Update the part of the records that opens with the line containing "You are a computer-use" and closes at the end of the records by changing "Instruction" to "Task" and leaving everything else as it is. Omit the pictures from your answer.

--

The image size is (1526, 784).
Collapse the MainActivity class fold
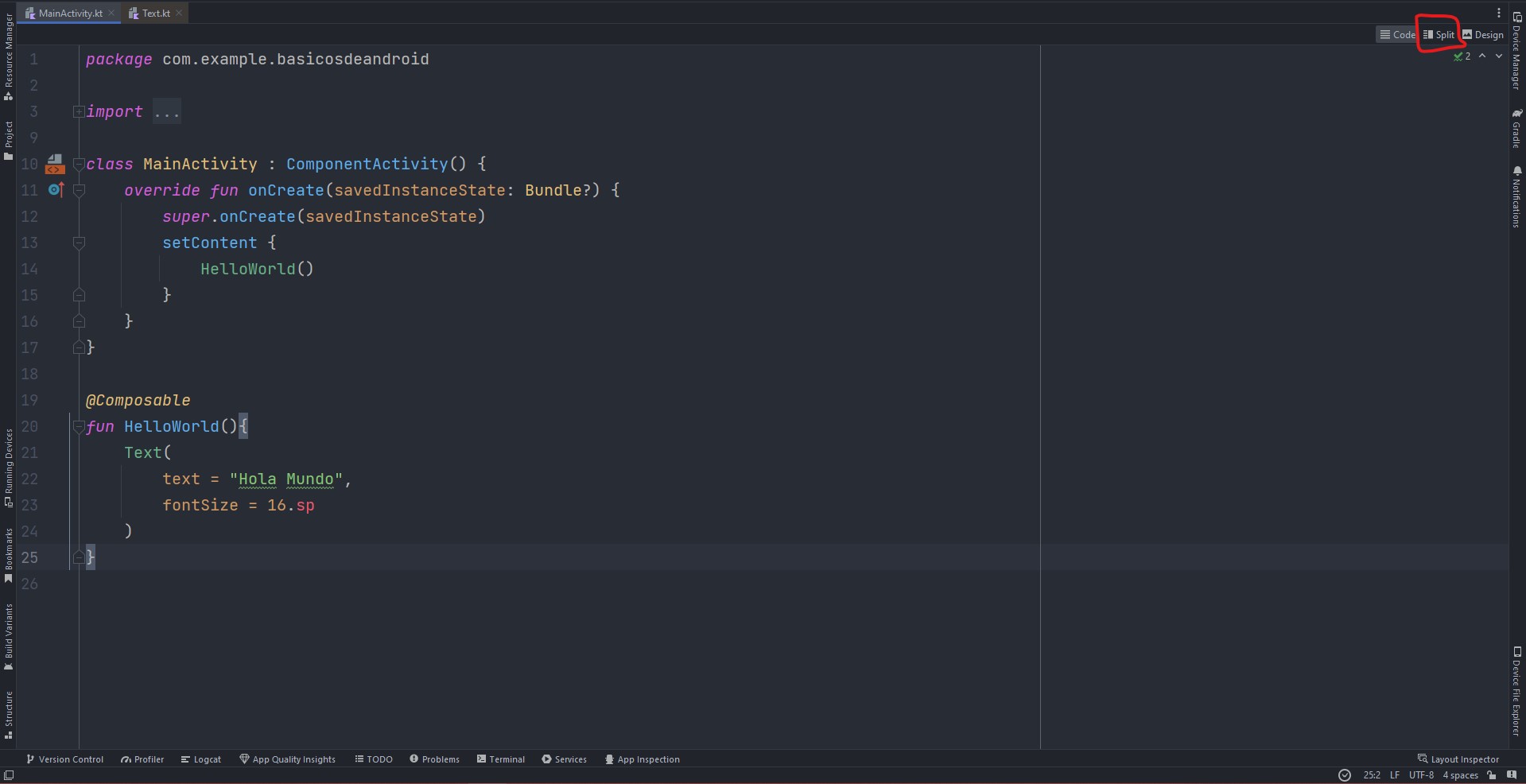79,165
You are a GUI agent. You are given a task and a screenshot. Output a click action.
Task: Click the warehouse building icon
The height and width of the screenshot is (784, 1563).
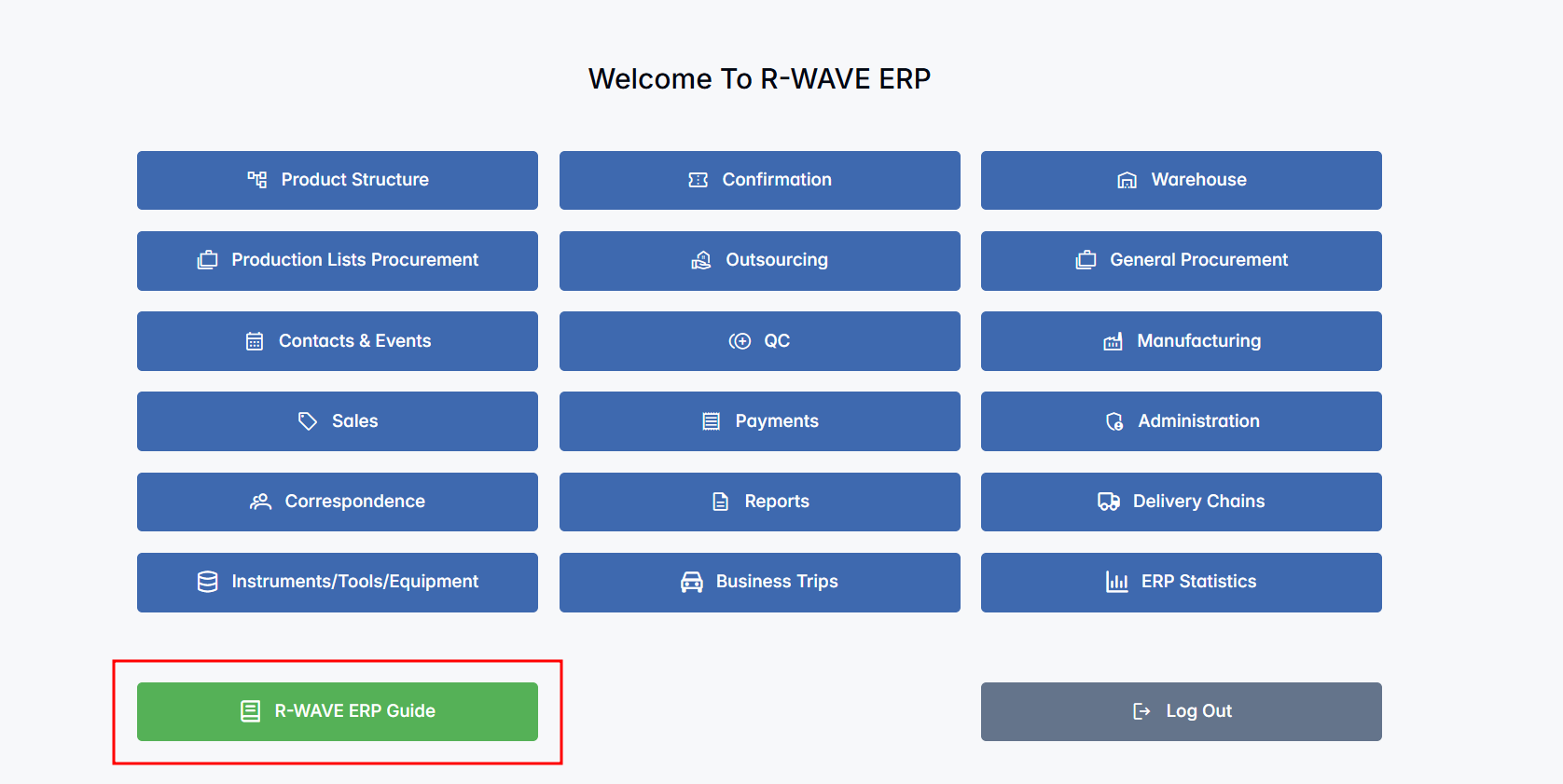(1127, 180)
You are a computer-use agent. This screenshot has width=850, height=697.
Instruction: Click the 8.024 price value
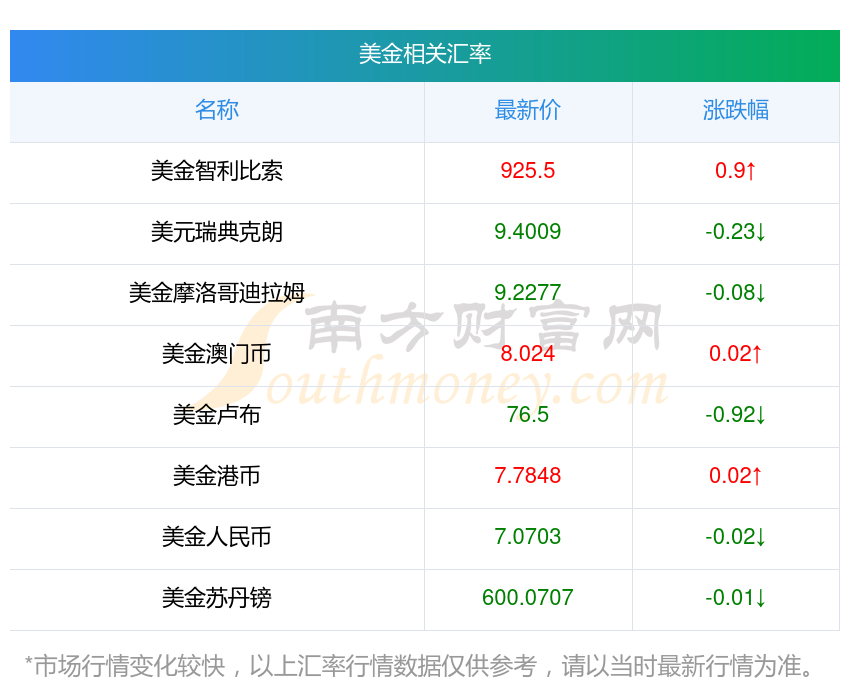527,354
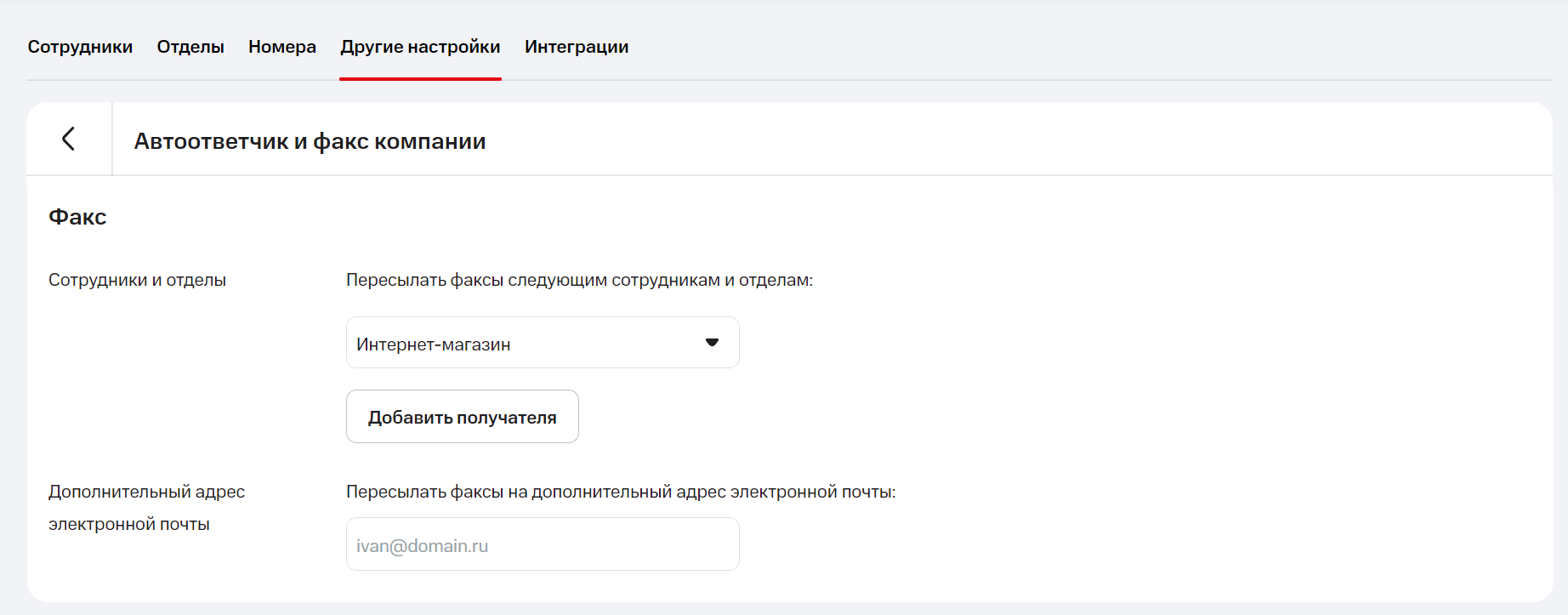Click the red underline under Другие настройки
The width and height of the screenshot is (1568, 615).
(420, 78)
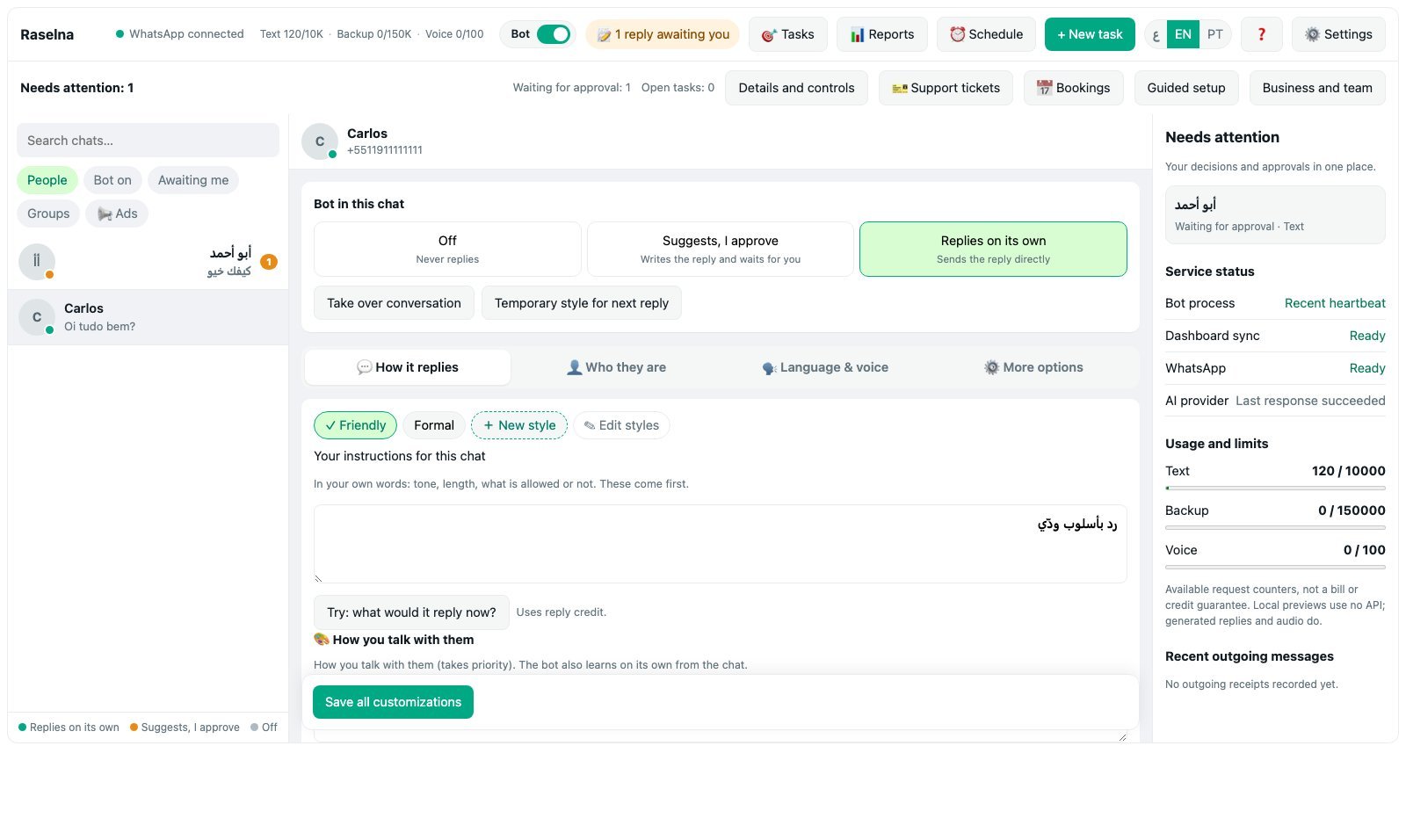Toggle the Bot switch off
1406x840 pixels.
coord(553,34)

--

Task solution ::
You are a computer-use agent. This screenshot has width=850, height=697.
Task: Click the 8.024 price value
527,354
Click the red underline under Другие настройки
The width and height of the screenshot is (1568, 615).
(420, 78)
Toggle the Bot switch off
1406x840 pixels.
coord(553,34)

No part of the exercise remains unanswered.